Des défenseurs des droits humains kényans se sont rassemblés, dimanche 1er juin, contre la détention de la développeuse d’une plateforme web critiquant le projet de loi de finances 2025. Il s’agit d’un nouveau cas de sanction contre une voix critique au Kenya, près d’un an après un mouvement de contestation, durement réprimé, contre la corruption et le projet de loi de finances 2024, qui prévoyait des hausses d’impôts. Les forces de sécurité sont accusées par des groupes de défense des droits humains d’avoir tué au moins 60 personnes lors des manifestations, surtout des jeunes adultes, et d’en avoir enlevé des dizaines d’autres depuis.
Le 19 mai, Rose Njeri avait partagé sur le réseau social X un lien vers Civic Email, un outil en ligne qu’elle a déclaré avoir développé pour faciliter les objections du public au nouveau projet de loi de finances, pointant que le texte entraînerait une hausse du coût de la vie et des violations de la vie privée. Selon des défenseurs des droits humains, elle a été arrêtée vendredi après-midi, suscitant une vague de condamnations en ligne.

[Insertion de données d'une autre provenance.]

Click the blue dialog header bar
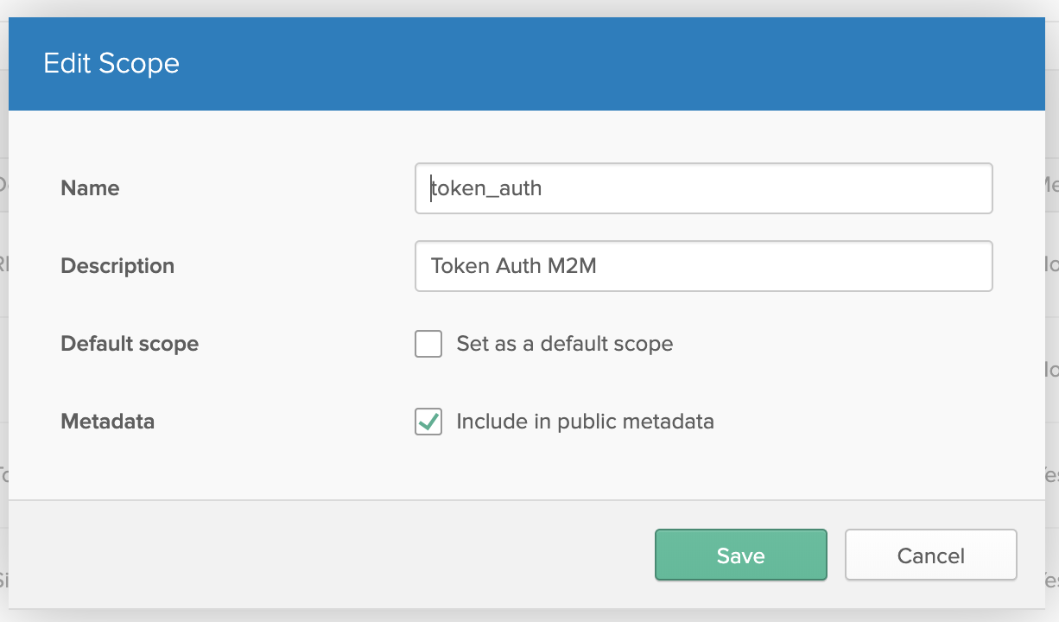The image size is (1059, 622). pyautogui.click(x=605, y=64)
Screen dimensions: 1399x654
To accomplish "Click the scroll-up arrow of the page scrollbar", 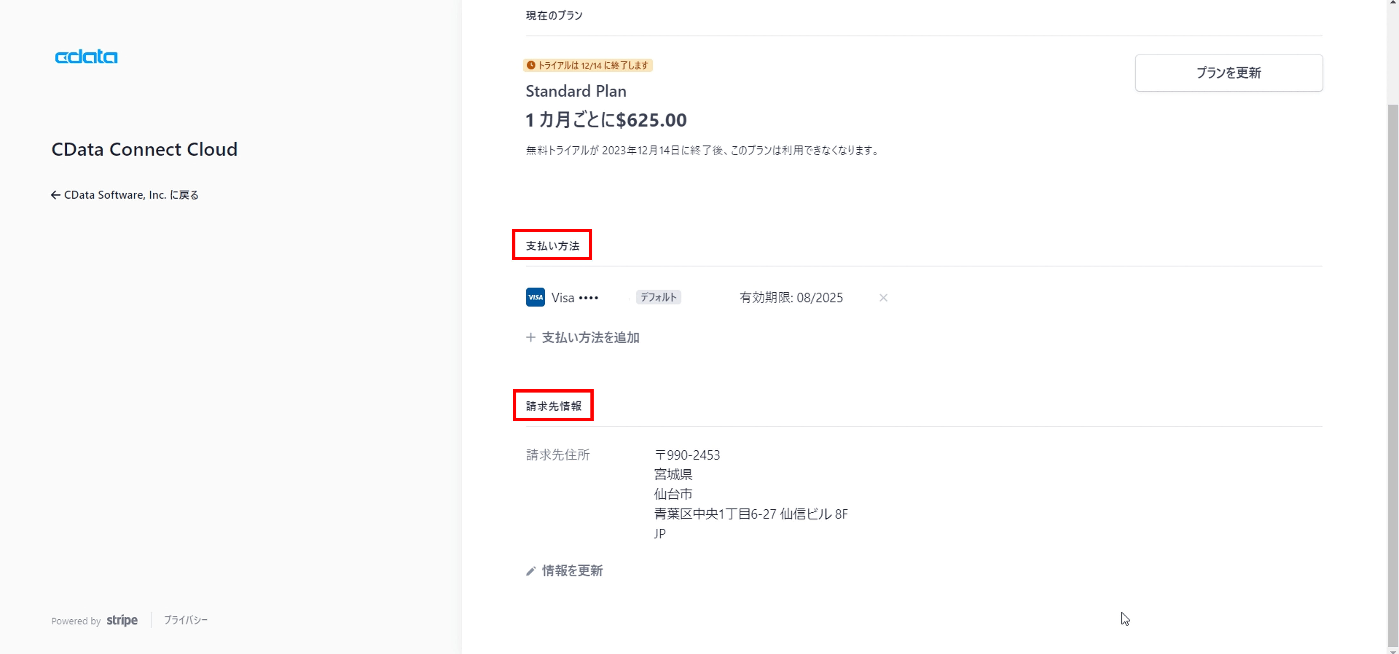I will [x=1392, y=3].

Plusieurs dizaines de personnes, parmi lesquelles le militant des droits humains Boniface Mwangi, se sont rendues dimanche au poste de police de Nairobi où elle est détenue. « Elle nous a raconté comment quinze agents de la direction des enquêtes criminelles l’ont arrêtée », a-t-il relaté, l’air affaibli près de deux semaines après une arrestation en Tanzanie lors de laquelle il a déclaré avoir été torturé. « Ils ont saccagé et mis sa maison sens dessus dessous, confisquant son téléphone, son ordinateur portable et ses disques durs », a-t-il détaillé.
Les organisations de défense des droits humains Amnesty International et Vocal Africa ont respectivement condamné une arrestation « scandaleuse » et une « attaque flagrante contre les droits numériques, la liberté d’expression et l’engagement civique ». Selon Boniface Mwangi, Rose Njeri « garde le moral mais s’inquiète pour ses deux enfants, qui ne savent même pas où elle se trouve ». « Imaginez devoir annoncer à ses enfants qu’elle est en prison pour avoir créé un site Web facilitant la participation publique des Kényans souhaitant soumettre leurs propositions pour le budget 2025 ? La folie et l’anarchie de Ruto doivent cesser », a-t-il ajouté.

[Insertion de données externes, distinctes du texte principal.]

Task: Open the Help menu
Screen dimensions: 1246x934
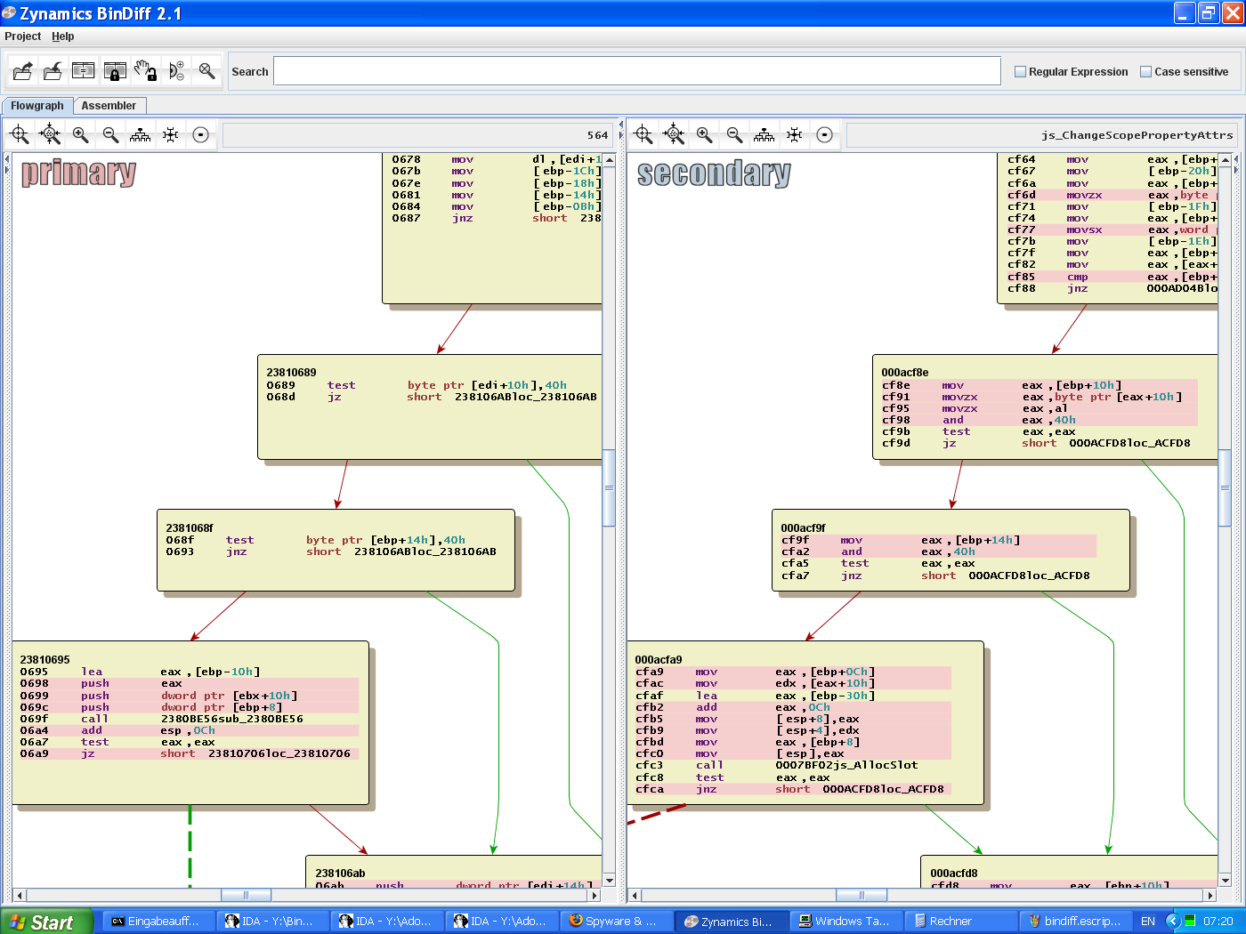Action: 63,36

Le président kényan, William Ruto, a assuré le mois dernier que toutes les personnes enlevées à la suite des manifestations antigouvernementales de juin-juillet 2024 avaient été « rendues à leurs familles » et a promis que cela ne se reproduirait plus. Il s’agissait d’un des aveux les plus clairs du chef de l’Etat quant au fait que les forces de sécurité kényanes ont été impliquées dans des enlèvements et détentions illégales à grande échelle depuis le mouvement.